Any modern version of git works. We will first check if you have git and install it if you don’t already have it.

Checking for git

  1. Open up your command prompt
  2. Type git --version and press Enter.
  • If you see git version ... (or similar), you are all set – no need to install git! (You’re done!)
  • If you see 'git' is not recognized as an internal or external command, operable program or batch file., install it now:

Installing git

  1. Visit https://git-scm.com/downloads to get git, a distributed version control system/repository tool
  2. Download and install the latest Windows installer. (You should not need to select/unselect any of the options that are already preselected in the installation proces... aka just keep hitting next.)
  3. After the install finishes, exit your command prompt, re-launch it, and verify it installed by following the steps above.

Data Science Setup for Mac OS X

Data Science requires a few tools to help us discover interesting features in our data. We will primarily use two tools and several libraries within each of these tools. The three tools are:

  • python, a simple programming language (this allows for the computer to do the work for us)
  • git, a distributed version control system/repository tool (this runs technology behind “github”)

All of these tools are free (and open-source), so it just takes a few minutes for you to install them to get started!

Installing Python

You will need Python 3.6 (or later).
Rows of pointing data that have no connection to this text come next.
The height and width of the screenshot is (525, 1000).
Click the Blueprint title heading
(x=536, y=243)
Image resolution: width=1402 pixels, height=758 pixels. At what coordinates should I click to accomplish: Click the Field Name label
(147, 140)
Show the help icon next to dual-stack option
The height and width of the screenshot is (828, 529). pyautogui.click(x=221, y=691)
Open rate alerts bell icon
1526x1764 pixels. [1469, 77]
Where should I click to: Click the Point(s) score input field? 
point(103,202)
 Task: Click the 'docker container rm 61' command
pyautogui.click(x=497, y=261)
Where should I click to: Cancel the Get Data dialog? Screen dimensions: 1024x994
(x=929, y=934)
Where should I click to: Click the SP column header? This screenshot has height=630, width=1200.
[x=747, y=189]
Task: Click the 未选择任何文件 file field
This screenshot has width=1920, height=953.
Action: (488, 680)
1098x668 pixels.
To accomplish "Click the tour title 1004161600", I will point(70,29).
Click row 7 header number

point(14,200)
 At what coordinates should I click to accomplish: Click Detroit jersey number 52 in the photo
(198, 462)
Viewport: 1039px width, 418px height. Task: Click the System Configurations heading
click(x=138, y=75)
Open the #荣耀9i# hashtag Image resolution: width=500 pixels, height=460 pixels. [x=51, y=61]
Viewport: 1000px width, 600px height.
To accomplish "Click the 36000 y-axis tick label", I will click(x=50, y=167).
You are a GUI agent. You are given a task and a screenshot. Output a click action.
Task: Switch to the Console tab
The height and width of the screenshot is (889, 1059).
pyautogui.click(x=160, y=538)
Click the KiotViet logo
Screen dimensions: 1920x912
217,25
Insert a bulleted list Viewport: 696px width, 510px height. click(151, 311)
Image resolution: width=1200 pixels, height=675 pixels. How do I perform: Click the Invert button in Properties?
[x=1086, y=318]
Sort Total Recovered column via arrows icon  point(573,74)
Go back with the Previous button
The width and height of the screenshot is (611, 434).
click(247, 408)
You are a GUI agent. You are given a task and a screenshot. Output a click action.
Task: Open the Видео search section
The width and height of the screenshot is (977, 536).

We will first check if you have Python already (if you have done Data Science) and install it if you don’t already have it.

Checking for existing Python

  1. Open up your command prompt
  2. Type python --version and press Enter.
  • If you see Python 3.7.1 (or similar), you are all set – no need to install Python!
  • If you see an error or Python 2.7, we will install it now!

Installing Python

  1. Visit https://conda.io/miniconda.html to get Miniconda, a light-weight version of the python programming language
  2. Download the latest Mac OS X, 64-bit bash installer for the latest version of Python (eg: 3.7).
  3. Open up your command prompt and run the script you downloaded by running the following:

One approach that might work
  • Run the following in your command line.
    cd Downloads
  • bash Miniconda3-latest-MacOSX-x86_64.sh
  • You will need to press q to exit the license screen and all default options are fine.
  • Restart your terminal

If that approach doesn't work, try this
  • Run the following in your command line.
    mkdir -p ~/miniconda3

    curl https://repo.anaconda.com/miniconda/Miniconda3-latest-MacOSX-arm64.sh -o ~/miniconda3/miniconda.sh

    bash ~/miniconda3/miniconda.sh -b -u -p ~/miniconda3

    rm -rf ~/miniconda3/miniconda.sh

  • After installing, initialize your newly-installed Miniconda. The following commands initialize for bash and zsh shells. ~/miniconda3/bin/conda init bash
    ~/miniconda3/bin/conda init zsh
  • Restart your terminal

Installing Git

Any modern version of git works. We will first check if you have git and install it if you don’t already have it.

Checking for git

  1. Open up your command prompt
  2. Type git --version and press Enter.
  • If you see git version ... (or similar), you are all set – no need to install git!
  • If you see an error, we will install it now!

Installing git

  1. Visit https://git-scm.com/downloads to get git, a distributed version control system/repository tool
  2. Download and install the latest Mac OS X installer.
  3. After the install finishes, verify it installed by following the steps above.